OUR TEAM

LAB 1 WRITE-UP

Machine Troubleshooting: Understanding How OpenPCR Works

Initial Design

http://makezine.com/2010/06/24/things-heat-up-for-openpcr-project/

Manipulating the Connections


Unplugging part 3 from part 6 removes both the power source and the input to the screen, so it shut off.

Unplugging the white wire cuts the connection between our "thermometer" and the board. If we maintain the
connection between the board and the output screen but unplug the white wire, the display reads the default temperature value.

Part 1::
Heat source:
If this part didn’t work, we would be
unable to heat our samples.

Part 2::
Sample hub:
This part houses the sample and monitors the
temperature. If this part didn’t work, the samples would
not be regulated and all ability to manipulate the
temperature of the sample would be lost.

Part 3::
LED Screen:
When disconnecting part 3 from part 6, the LED screen shut off due to the fact that part 6 is the circuit board.

Part 4::
Heat Sink/Fan:
This part regulates the temperature of the unit
mechanically in response to the digital commands
given by the OpenPCR software.

Part 6::
Circuit Board:
The output screen did not receive a reading for the
temperature when disconnected from part 2. This
should be expected since the sample temperature is read
from part 2.

Test Run
Settings:
HEATED LID: 100°C
INITIAL STEP: 95°C for 2 minutes
NUMBER OF CYCLES: 35
Denature at 95°C for 30 seconds
Anneal at 57°C for 30 seconds
Extend at 72°C for 30 seconds
FINAL STEP: 72°C for 2 minutes
FINAL HOLD: 4°C

The machine that was used in the test run was not able
to pass one cycle. Since it is expected for PCR to
run at least twenty cycles, the machine was
marked as "fail."

Protocols

Thermal Cycler Program

Stage:

1
INITIAL STEP: 95°C for 3 minutes
Denature at 95°C for 30 seconds

2
Anneal at 57°C for 30 seconds

3
Extend at 72°C for 30 seconds
FINAL STEP: 72°C for 3 minutes
FINAL HOLD: 4°C

DNA Sample Set-up
Positive Control (+):
diseased DNA

Negative Control (-):
non-diseased DNA

Patient 1 (ID:73190):

Label: A1, A2, A3.

Patient 2 (ID:43566):

Label: B1, B2, B3.

DNA Sample Set-up Procedure
50 microliters of PCR reaction mix in each of the eight tubes.
50 microliters of DNA/primer mix in each of the eight tubes. The type of DNA varies depending on the tube.

PCR Reaction Mix

• Taq DNA polymerase:

GoTaq

• MgCl₂
• dNTP's

DNA Sample/Primer Mix

The DNA samples were of different patients that had both a forward and reverse primer.

Research and Development

Specific Cancer Marker Detection - Understanding the Process

PCR, or polymerase chain reaction, is a synthetic process that catalyzes the replication of a specific strand of DNA.

Function of each component:

Template DNA:
The DNA we start with. It will be the template, if you will, for the replicates.

Primers:
Serves as a starting point for DNA synthesis. Primers attach in the cooling step of PCR. Primers ease the attachment of taq polymerase to the
desired portion of the template DNA. Different primers are used to replicate different portions of a DNA strand.

TAQ Polymerase:
Used in the PCR. Synthesises a new strand of DNA from the template.
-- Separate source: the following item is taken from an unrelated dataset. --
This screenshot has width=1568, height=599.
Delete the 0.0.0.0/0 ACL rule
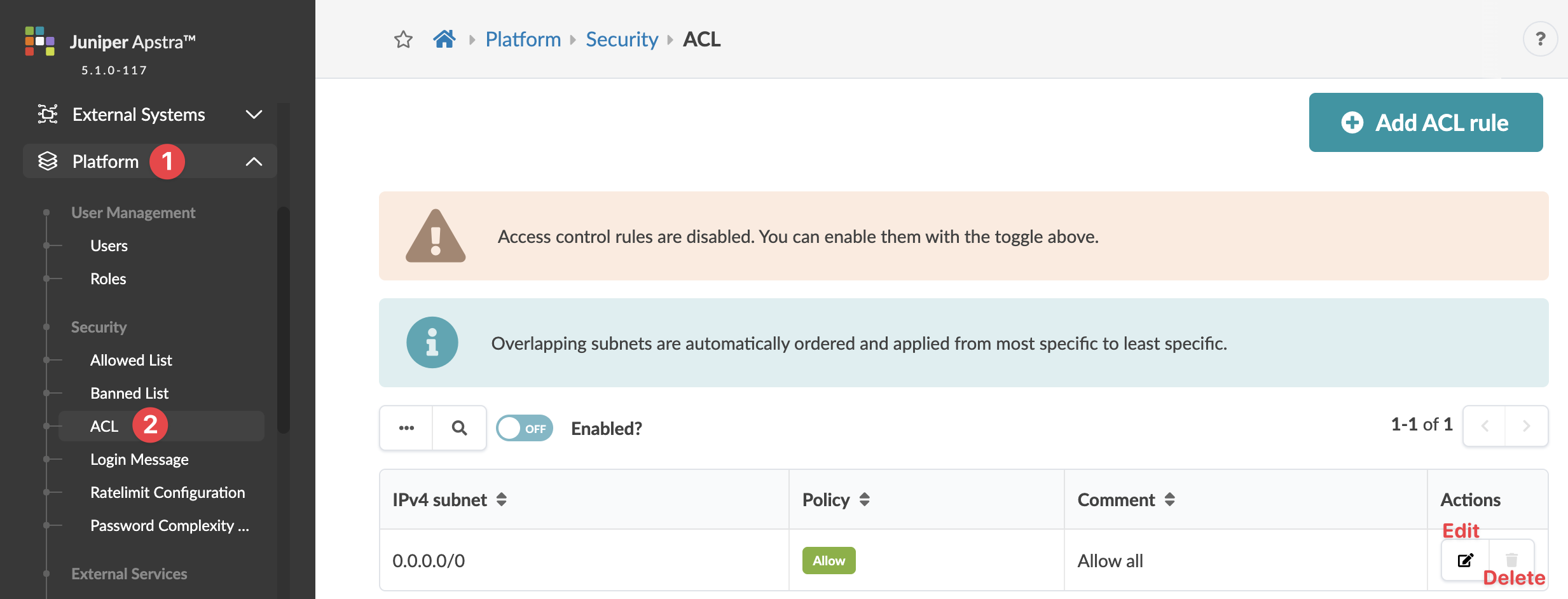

It works particularly well in high temperatures.

Magnesium Chloride:
Acts as an inert catalyst for the reaction. It aids in the synthesis of many biological compounds like ATP and DNA. The magnesium ion,
specifically, aids in the annealing process as it acts as a bridging complex for electrons to transfer from one nucleotide to its respective
partner.

dNTPs:
Deoxynucleotide triphosphate solutions are utilized in PCR to supply nucleotides(Adenine, Cytosine, Guanine, and Tyrosine) for the synthesis of
new DNA strands. Once these materials run out, the synthesis cannot proceed.

DNA Pairing:
Nucleotide, deoxyribose and phosphates form the complex of DNA shown below. It can be observed that guanine and cytosine have three hydrogen bonds between them whereas the adenine/thymine pair have two. The hydrogen bonding sites are where the denaturing occurs in DNA replication during the first step of PCR.